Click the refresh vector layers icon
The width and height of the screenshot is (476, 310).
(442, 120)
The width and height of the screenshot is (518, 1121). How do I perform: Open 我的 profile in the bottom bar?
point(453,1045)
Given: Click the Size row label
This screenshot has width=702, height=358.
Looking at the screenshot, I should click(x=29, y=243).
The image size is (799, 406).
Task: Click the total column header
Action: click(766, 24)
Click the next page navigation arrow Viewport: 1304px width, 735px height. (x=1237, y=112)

-----

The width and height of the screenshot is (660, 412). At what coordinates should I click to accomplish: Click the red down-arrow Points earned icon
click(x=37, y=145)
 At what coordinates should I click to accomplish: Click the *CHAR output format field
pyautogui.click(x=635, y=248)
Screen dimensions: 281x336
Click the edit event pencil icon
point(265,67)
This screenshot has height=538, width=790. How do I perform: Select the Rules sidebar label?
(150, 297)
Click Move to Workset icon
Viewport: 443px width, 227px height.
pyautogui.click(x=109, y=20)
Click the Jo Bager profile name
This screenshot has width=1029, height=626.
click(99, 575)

-----

**Aim of the task**:
Reproduce the lines starting with the one containing "Click Move to Workset icon" and continuing through the one containing "click(99, 575)", substituting "Workspace" for "Workset" and leaving everything else unchanged.

**Task output**:
Click Move to Workspace icon
Viewport: 443px width, 227px height.
pyautogui.click(x=109, y=20)
Click the Jo Bager profile name
This screenshot has width=1029, height=626.
click(99, 575)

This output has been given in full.